[Entries taken from a collection]
====

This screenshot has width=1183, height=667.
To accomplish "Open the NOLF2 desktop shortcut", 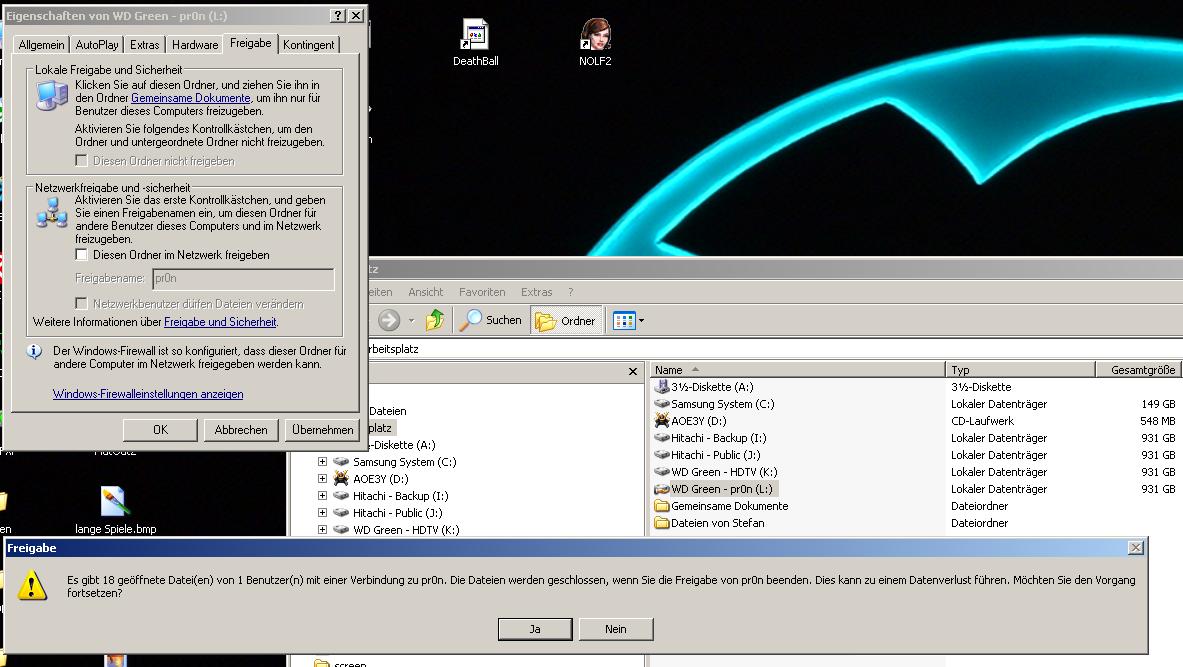I will click(595, 35).
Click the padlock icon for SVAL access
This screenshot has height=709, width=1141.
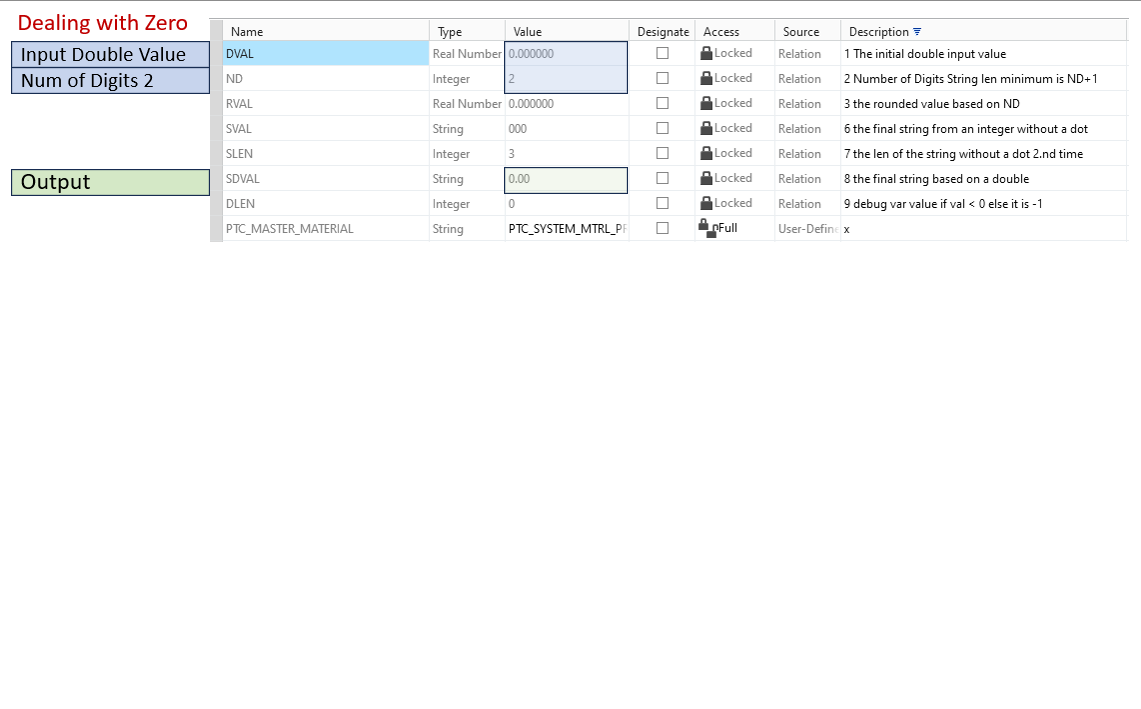tap(705, 128)
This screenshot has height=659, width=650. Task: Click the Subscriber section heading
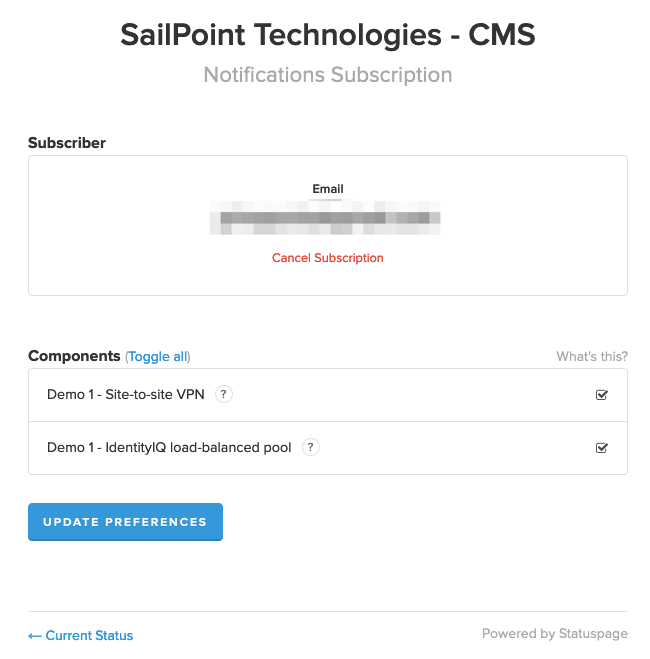(x=67, y=143)
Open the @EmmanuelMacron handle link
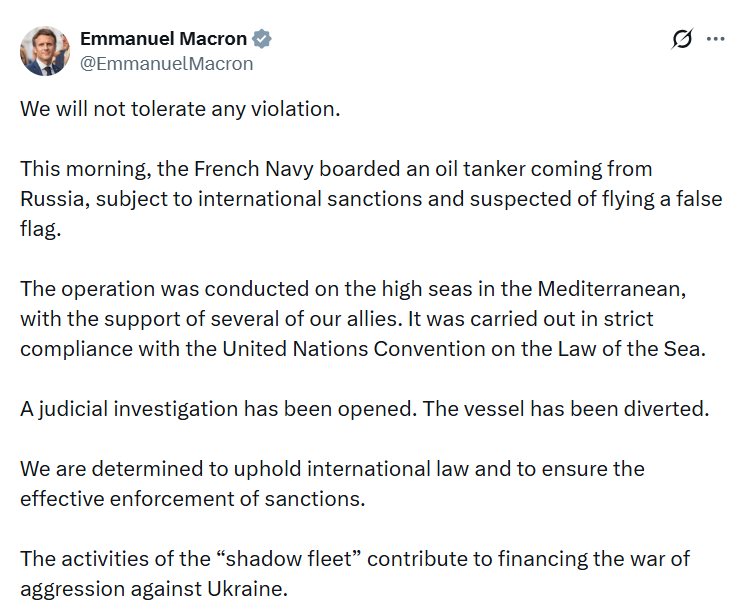The height and width of the screenshot is (612, 753). 166,64
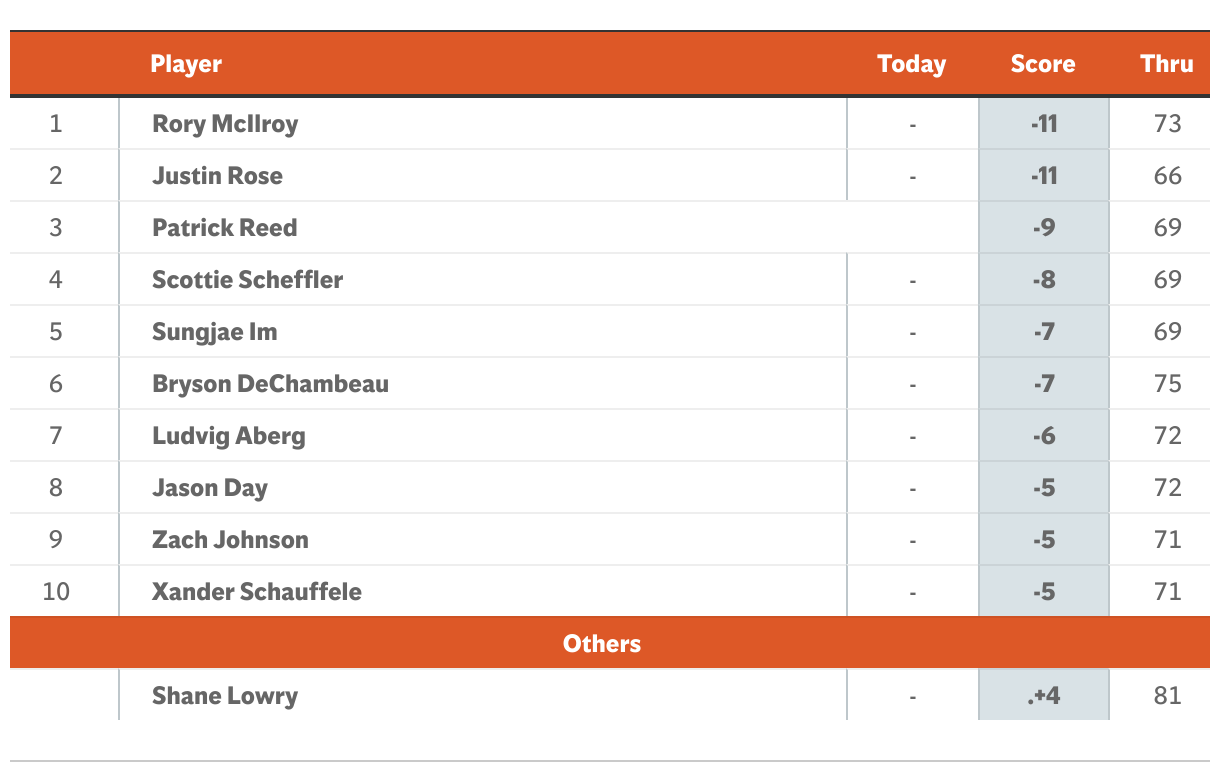Image resolution: width=1220 pixels, height=772 pixels.
Task: Select Patrick Reed in the leaderboard
Action: (x=224, y=228)
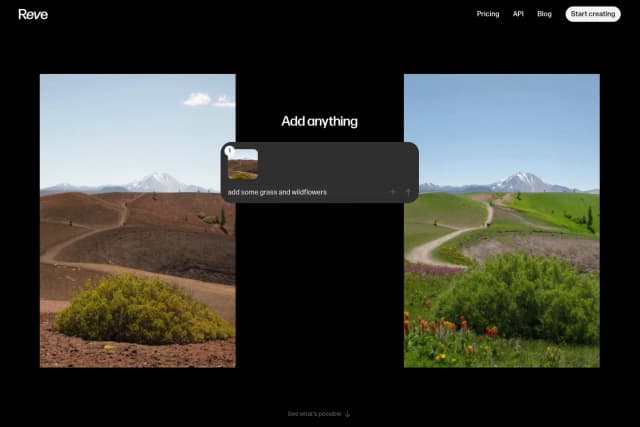Image resolution: width=640 pixels, height=427 pixels.
Task: Click the 'add some grass and wildflowers' prompt text
Action: pyautogui.click(x=277, y=192)
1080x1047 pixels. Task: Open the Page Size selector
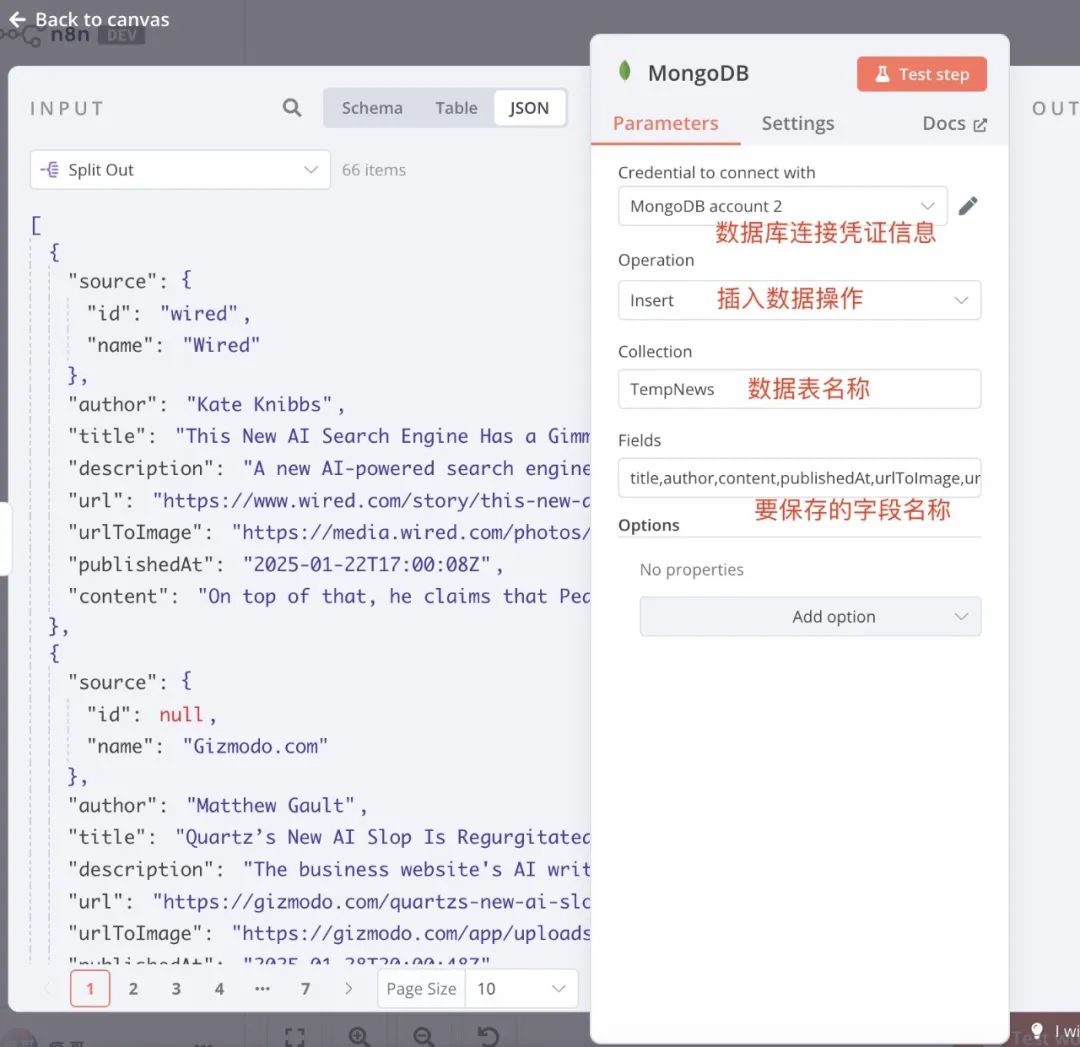521,988
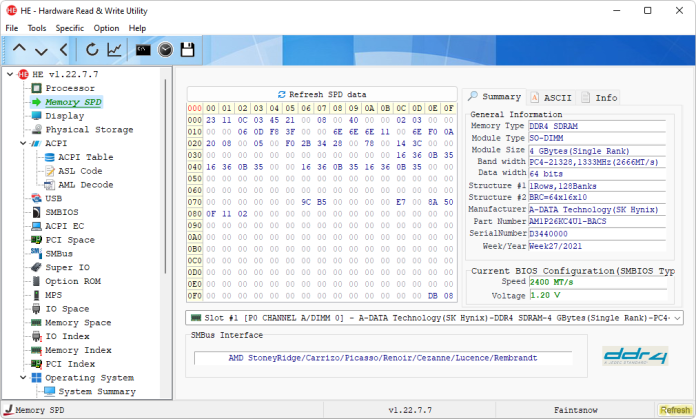
Task: Click the floppy disk save icon
Action: (187, 49)
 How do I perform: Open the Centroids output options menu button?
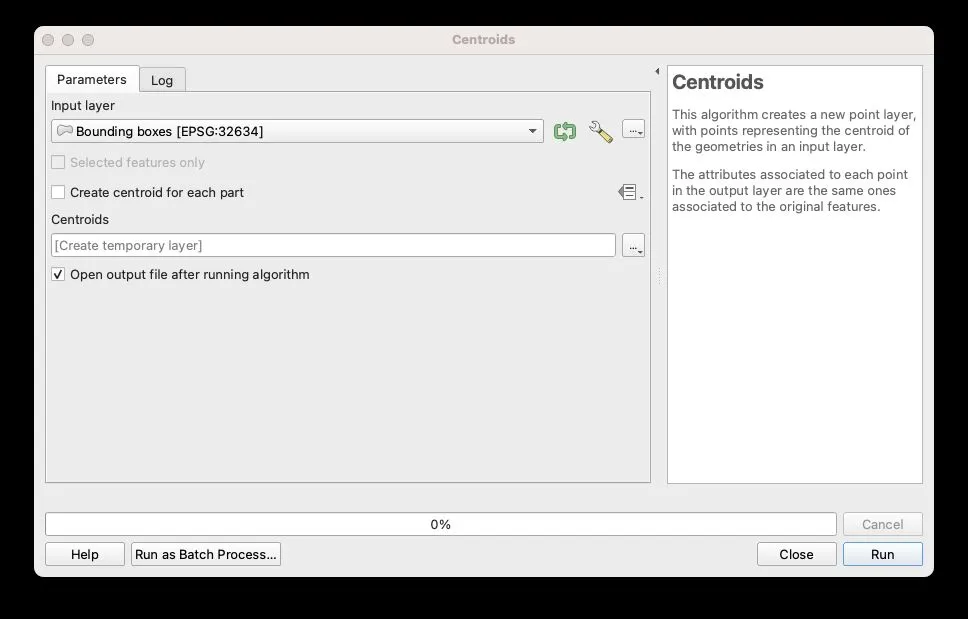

====

| INSTRUCTIONS TO FOLLOW |
Your copy should run from the line that has "Open the @EmmanuelMacron handle link" through the last line above, exactly, with both ends in and pictures out.

| ANSWER SECTION |
Open the @EmmanuelMacron handle link
The height and width of the screenshot is (612, 753). 166,64
Image resolution: width=1220 pixels, height=772 pixels.
Task: Select Patrick Reed in the leaderboard
Action: (x=224, y=228)
Image resolution: width=640 pixels, height=427 pixels.
Task: Click the 'add some grass and wildflowers' prompt text
Action: pyautogui.click(x=277, y=192)
1080x1047 pixels. Task: Open the Page Size selector
521,988
Task: Click the floppy disk save icon
Action: (187, 49)
 How do I perform: Open the Centroids output options menu button?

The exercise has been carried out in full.